— start SOURCE —

Don't let 100% utilization fool you! Use a timer and you'll see. I'm not
really sure why that is, but it is the reason that same Xeon W-2155 that leads
my refmac benchmark is also my champion system for running DIALS and
phenix.refine.
My two cents,
-James Holton
MAD Scientist
On 11/26/2018 1:10 AM, V F wrote:
Dear all,
Thanks for all the off/list replies.
To be honest, how much are they paying you to take it? Can you sell it for
scrap?
May be I will give it a pass.
To compare, two dual CPU servers with Skylake Gold 6148 - that is 40 cores -
will probably beat the whole lot even if you could keep the cluster going.
And keeping clusters busy is a time consuming challenge... I know!
If they are 250W servers, then you are looking at £8000 per year to power
and cool it. The two modern servers will be more like £1500 per year to run.

— end SOURCE —
— start ROWS —

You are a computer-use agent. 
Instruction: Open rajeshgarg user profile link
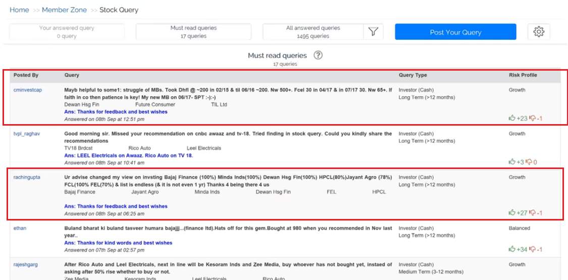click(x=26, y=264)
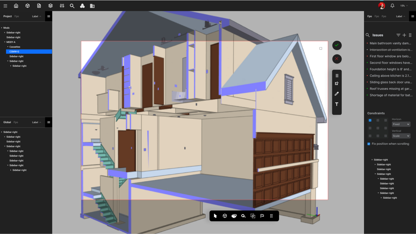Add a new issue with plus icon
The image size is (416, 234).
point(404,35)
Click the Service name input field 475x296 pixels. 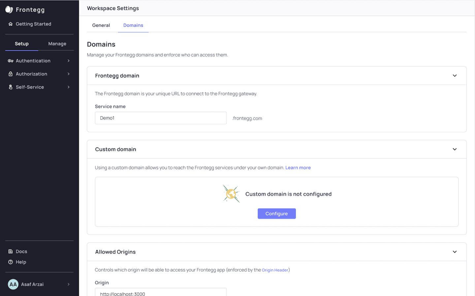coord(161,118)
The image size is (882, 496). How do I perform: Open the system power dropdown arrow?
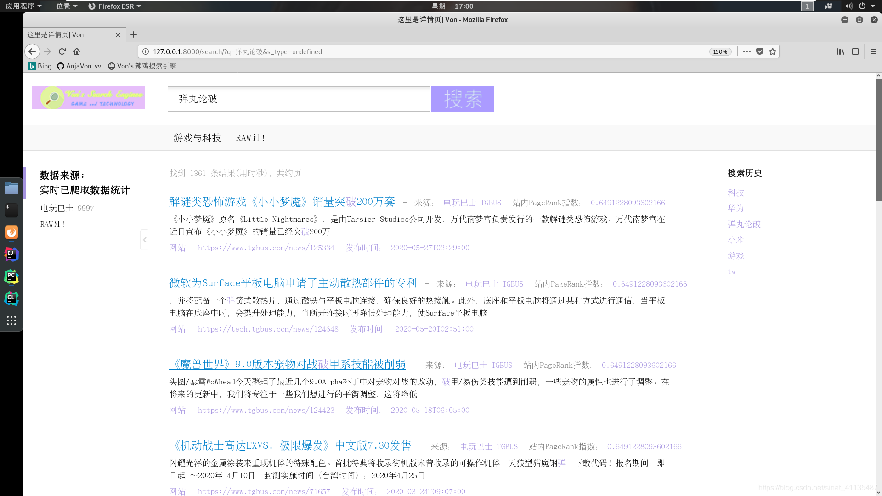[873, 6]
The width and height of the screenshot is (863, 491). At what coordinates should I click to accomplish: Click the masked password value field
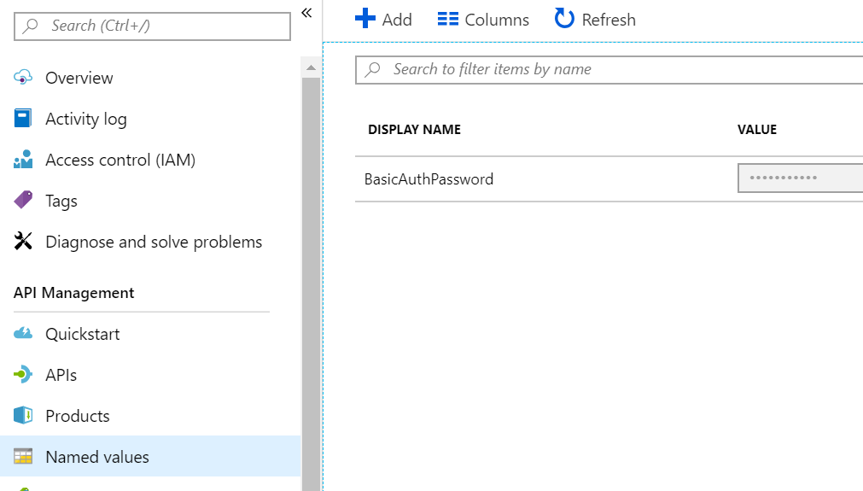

— end ROWS —
— start ROWS —

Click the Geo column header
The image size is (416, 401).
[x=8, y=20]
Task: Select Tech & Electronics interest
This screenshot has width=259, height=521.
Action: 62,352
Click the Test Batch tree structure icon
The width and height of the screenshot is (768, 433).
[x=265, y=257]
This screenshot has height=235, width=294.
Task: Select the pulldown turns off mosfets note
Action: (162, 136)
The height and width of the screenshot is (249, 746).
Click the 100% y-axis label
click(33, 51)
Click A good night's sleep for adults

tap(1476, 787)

— end ROWS —

WHAT YOU NEED TO DO.
(A) According to the mailing-list excerpt about computing servers, how much per year would it cost to power and cool the cluster if its machines are 250W servers?
(B) Write the next few sentences of the mailing-list excerpt about computing servers, continuing after its final line.

OUTPUTS FOR THE TASKS.
(A) About £8000 per year.

(B)
And the servers will only cost about £6000... the economics and planet don't
stack up!
By servers do you mean tower/standalone?
Thanks for the detailed explanation. From 2012, we already have many
dell precision T5600 with 2 x Xeon E5-2643 (8 Cores) (16 threads) and
I was hoping parallellisation with clusters maybe of some help. Looks
not.
These are running so well (takes about 45 min for a typical dataset
reduction with DIALS) I am not sure buying new ones is useful.